Andrew seemed to be driving rather slower than usual, for my benefit I assumed since I was dreading the fact that I would have to go home and face my mother, I wasn’t ready to accept the fact that she was right about David all and along and I was the one who need to apologize to her.

Sometimes it’s hard to accept that fact that someone else was right and you were wrong. Its even harder when you were so sure that they were wrong only to be proved that they were right all along.

My mother would remind me constantly that David was exactly what I thought he wasn’t and everything that he said he wouldn’t be. Not only would I have to deal with that but I’d have to deal with other things like the pain I was experiencing.

The closer we got to the house, the heavier the burden on my heart felt. Andrew kept glancing over at me with an unsure look on his face and his eyebrows scrunched up together, something he did whenever he was in deep thought.

“I think I’ve got a plan” he finally said “a way that you can avoid your mom” he had definitely caught my attention but I was almost sure that whatever scheme he was cokking up in his mind wouldn’t work. “wait before you say anything just here me out” I scoffed in my mind, ‘oh please’ I thought ,as if I could say something even if I wanted to.

“I know you don’t wanna face your mom so how about this. I go in through the front door and distract her and you can sneak in through the backdoor. Hurry upstairs then slam your bedroom door really hard and lock it.

I’ll tell her that you’re pissed that she said you had to come home early because you wanted to spend some more time with Josephine. Then I’ll tell her that it’s best if she just gives you some space and the night to cool off.

See that way you won’t have to face your mom and no one will bother you for the rest of the night. Sounds good?”

I thought about his plan for a while. It was actually much smarter than whatever I thought he was going to say, it sounded pretty good and after a while of me remaining silent he just took my silence as a yes.

As we pulled into the drive way he reminded me about the plan telling me not to screw it up or he wouldn’t be able to help me then made his way to the front door.

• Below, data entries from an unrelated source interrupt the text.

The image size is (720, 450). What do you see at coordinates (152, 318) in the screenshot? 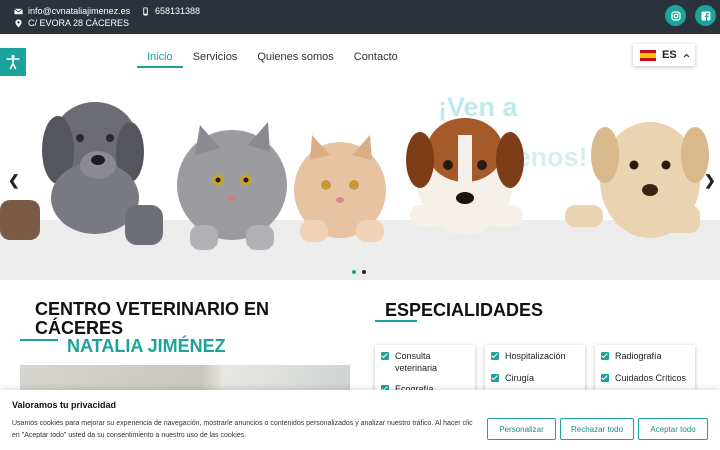
I see `about-title: CENTRO VETERINARIO EN CÁCERES` at bounding box center [152, 318].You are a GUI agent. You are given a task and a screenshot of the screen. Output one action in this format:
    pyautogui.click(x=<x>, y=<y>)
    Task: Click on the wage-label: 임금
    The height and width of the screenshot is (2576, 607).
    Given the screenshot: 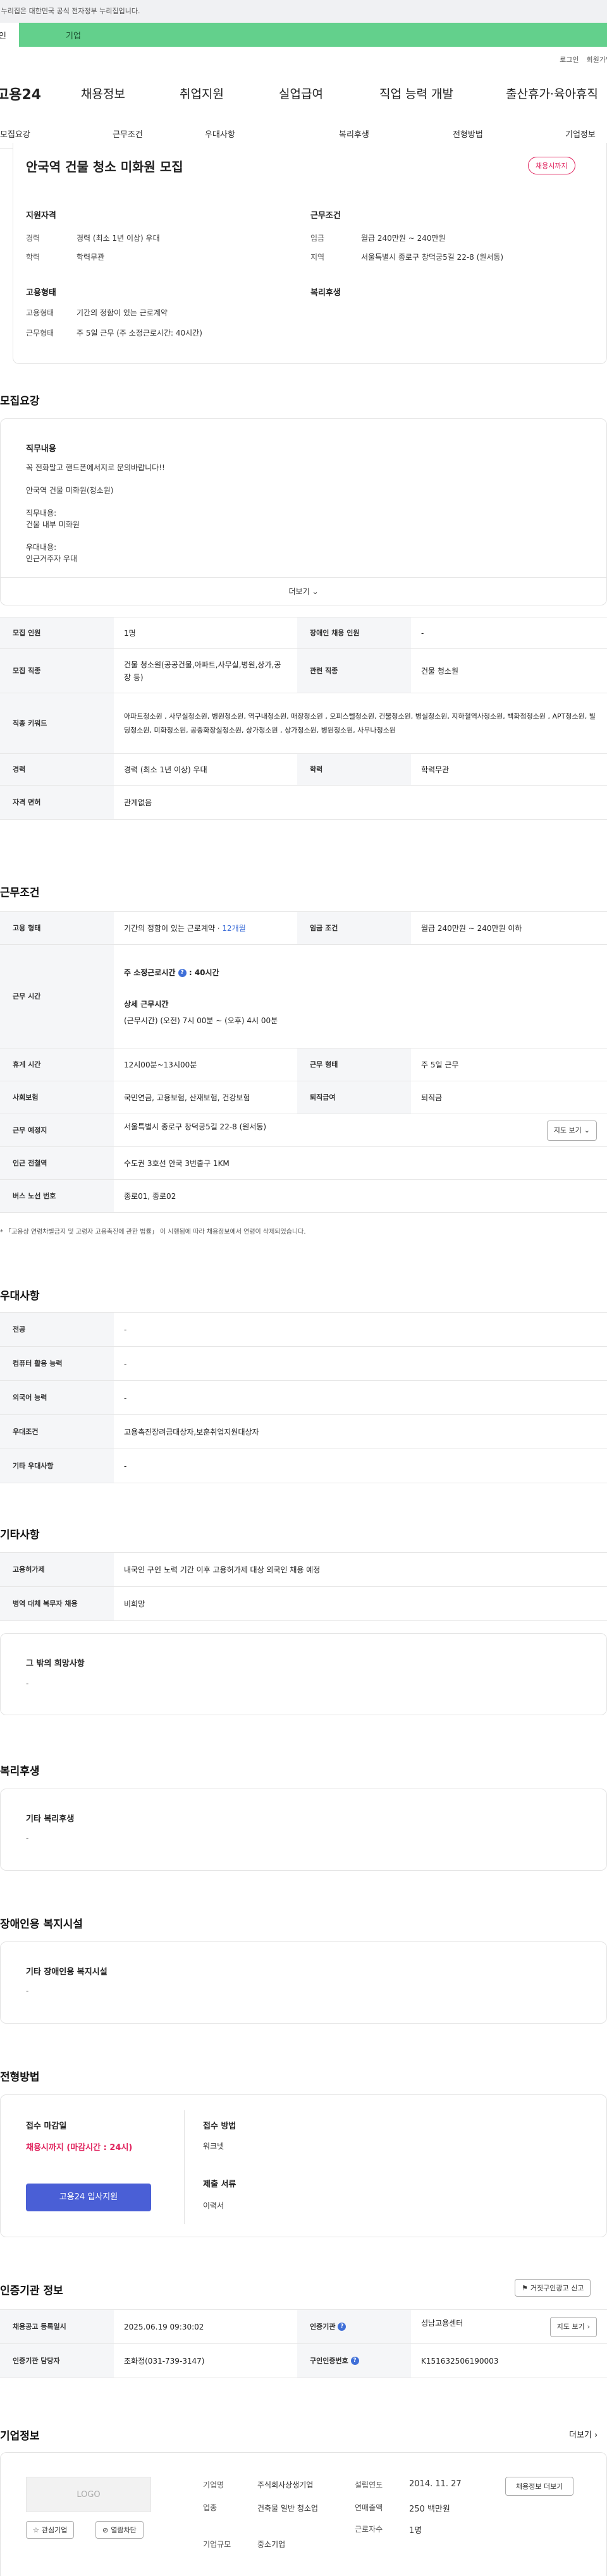 What is the action you would take?
    pyautogui.click(x=318, y=238)
    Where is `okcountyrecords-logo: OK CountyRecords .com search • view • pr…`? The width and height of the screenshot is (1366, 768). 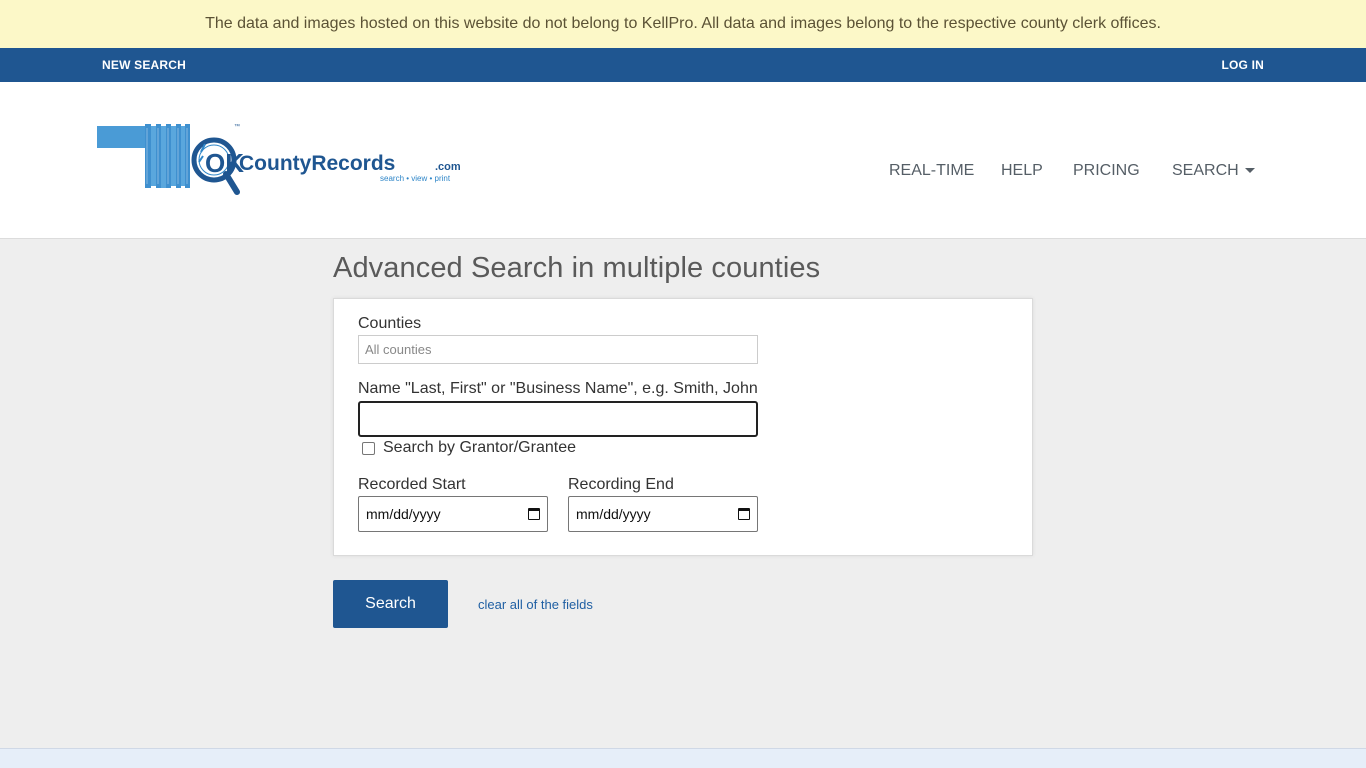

You know we thought the plan was flawless it was pretty simple how could anyone manage to mess it up. There was only one problem. Just one tiny thing that we left out of the equation.  My Dad.

When I saw my mom open the door to let in Andrew I took that as my queue and slowly made my way towards the back door.

I used my key then gently pushed it open. I was almost through the kitchen when I noticed my dad leaning on the door frame. Shit I thought, so close yet so far.

“Why are you sneaking in through the back door?”

“I’m not I managed to say” trying to sound calm and collected but instead my voice came out strained and barely even audible.

“What happened to your voice”

“Nothing“ I tried saying a little louder but my voice came out squeaky and high pitched and I just ended up cracking . I gave myself a mental face palm. Way to play it cool Kayli, real smooth.

“look at me kayli” My dad ordered in a stern manner. I had been avoiding his face and was simply staring at the ground this whole time. I flinched slightly at the sound of his voice but slowly looked up and faced him.